Les députés français acceptent les salles de shoot

En France, les députés ont décidé de prendre exemple sur la Suisse en matière de lutte contre la toxicomanie. Pendant six ans au maximum, des salles de shoot vont pouvoir recevoir des toxicomanes en situation de détresse qui pourront être supervisés par une équipe médicale.

08 avr. 2015, 07:53
Le trafic de cocaïne se déroule en pleine rue, ce qui inquiète et irrite la population.

En France, les députés ont décidé de prendre exemple sur la Suisse en matière de lutte contre la toxicomanie.

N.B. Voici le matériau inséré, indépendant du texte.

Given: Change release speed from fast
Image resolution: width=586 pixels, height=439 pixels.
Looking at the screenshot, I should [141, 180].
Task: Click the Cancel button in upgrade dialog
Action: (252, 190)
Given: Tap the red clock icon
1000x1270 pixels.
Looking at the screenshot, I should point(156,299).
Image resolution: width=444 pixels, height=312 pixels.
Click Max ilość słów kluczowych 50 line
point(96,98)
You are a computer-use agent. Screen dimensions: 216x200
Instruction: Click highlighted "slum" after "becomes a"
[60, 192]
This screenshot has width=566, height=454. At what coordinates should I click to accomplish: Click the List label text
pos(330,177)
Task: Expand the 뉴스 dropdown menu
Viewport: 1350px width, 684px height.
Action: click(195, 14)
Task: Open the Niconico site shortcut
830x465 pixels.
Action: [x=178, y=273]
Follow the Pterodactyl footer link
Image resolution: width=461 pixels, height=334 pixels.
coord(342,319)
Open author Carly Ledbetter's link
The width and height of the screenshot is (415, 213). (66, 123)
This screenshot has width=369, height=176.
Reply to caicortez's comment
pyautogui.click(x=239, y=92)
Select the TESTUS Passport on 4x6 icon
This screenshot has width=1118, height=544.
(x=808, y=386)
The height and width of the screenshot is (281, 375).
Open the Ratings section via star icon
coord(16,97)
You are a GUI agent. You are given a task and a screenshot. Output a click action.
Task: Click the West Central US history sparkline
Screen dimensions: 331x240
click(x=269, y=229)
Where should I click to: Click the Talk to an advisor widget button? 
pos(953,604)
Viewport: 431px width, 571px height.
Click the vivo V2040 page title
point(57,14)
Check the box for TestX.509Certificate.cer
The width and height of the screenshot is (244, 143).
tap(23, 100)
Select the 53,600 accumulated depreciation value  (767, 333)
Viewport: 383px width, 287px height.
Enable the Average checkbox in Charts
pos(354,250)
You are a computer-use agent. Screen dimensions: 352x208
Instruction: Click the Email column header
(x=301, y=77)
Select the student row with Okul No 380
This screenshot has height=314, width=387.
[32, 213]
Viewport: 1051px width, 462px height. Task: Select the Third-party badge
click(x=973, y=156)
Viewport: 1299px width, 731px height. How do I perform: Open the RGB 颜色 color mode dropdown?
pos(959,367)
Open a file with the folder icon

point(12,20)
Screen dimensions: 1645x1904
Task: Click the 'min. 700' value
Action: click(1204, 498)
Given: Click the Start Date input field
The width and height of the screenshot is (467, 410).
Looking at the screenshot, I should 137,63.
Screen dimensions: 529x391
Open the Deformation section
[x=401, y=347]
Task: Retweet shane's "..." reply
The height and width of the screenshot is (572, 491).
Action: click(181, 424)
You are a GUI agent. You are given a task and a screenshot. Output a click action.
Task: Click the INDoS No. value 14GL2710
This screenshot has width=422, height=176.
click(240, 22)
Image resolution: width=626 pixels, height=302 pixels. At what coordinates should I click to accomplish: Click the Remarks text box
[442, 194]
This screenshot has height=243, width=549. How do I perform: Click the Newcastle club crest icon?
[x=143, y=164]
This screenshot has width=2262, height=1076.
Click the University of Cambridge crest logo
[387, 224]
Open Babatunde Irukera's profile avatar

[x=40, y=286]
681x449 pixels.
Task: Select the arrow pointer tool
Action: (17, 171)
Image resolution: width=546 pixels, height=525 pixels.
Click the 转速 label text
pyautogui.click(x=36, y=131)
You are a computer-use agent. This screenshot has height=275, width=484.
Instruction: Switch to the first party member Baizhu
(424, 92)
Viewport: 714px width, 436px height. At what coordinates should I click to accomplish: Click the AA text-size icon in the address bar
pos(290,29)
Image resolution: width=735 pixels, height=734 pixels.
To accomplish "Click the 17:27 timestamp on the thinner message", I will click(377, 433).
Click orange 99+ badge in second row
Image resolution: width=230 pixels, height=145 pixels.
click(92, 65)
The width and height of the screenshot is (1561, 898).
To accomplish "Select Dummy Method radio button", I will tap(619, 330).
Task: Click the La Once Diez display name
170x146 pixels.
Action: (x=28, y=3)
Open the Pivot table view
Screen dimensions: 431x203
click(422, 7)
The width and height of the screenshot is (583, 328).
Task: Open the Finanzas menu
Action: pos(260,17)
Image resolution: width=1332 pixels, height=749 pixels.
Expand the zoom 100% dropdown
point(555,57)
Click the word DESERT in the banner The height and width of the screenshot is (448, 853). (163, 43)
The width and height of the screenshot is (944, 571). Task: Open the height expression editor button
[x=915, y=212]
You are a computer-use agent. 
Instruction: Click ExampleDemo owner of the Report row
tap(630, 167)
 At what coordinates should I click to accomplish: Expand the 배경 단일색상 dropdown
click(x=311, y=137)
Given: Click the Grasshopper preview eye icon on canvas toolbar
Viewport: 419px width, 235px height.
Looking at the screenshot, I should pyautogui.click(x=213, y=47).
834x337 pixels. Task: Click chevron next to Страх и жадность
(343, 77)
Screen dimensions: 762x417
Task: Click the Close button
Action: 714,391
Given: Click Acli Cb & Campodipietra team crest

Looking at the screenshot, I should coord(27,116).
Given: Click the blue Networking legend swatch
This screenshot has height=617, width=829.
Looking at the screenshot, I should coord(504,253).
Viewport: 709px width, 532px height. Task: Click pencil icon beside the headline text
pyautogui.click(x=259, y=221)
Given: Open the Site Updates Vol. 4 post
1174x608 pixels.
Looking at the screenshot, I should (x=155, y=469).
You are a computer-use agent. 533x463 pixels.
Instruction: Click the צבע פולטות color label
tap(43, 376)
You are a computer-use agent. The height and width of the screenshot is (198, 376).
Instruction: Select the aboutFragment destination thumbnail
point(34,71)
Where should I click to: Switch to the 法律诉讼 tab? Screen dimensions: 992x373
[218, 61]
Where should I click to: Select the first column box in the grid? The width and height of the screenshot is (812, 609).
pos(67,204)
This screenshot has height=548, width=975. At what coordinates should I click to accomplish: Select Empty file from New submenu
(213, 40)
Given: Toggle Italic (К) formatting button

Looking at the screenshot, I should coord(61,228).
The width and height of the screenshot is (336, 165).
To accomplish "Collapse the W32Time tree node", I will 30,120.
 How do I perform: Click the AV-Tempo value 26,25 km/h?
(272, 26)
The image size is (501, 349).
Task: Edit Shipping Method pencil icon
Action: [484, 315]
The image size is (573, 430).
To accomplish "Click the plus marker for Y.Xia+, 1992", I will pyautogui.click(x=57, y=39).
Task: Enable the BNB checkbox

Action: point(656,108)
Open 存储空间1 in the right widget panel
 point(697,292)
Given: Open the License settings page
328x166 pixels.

Pendant six ans au maximum, des salles de shoot vont pouvoir recevoir des toxicomanes en situation de détresse qui pourront être supervisés par une équipe médicale. 


L'Assemblée nationale a adopté mardi soir l'expérimentation de salles de consommation de drogue à moindre risques, communément appelées "salles de shoot". La durée de cette expérimentation sera de six ans au maximum.

La mesure a été adoptée par 50 voix contre 24, après plus de quatre heures de débats. Ces salles, déjà expérimentées dans d'autres pays, notamment en Suisse, sont destinées à des toxicomanes majeurs précarisés. Les substances illicites peuvent y être consommées sous la supervision supervision d'une équipe pluridisciplinaire.

Eviter les surdoses mortelles de drogue

Selon un rapport de l'Assemblée, trois salles pourraient ouvrir à terme. Pour la ministre de la Santé, Marisol Touraine, l'objectif "n'est pas de banaliser, de faciliter la consommation de drogue mais de prendre en compte des situations qui existent, qu'on les supporte ou pas, qu'on les voie ou pas".

Selon elle, on compte en France plus de 80'000 usagers de drogue par voie intraveineuse. Les surdoses tuent une centaine de personnes dans ce pays.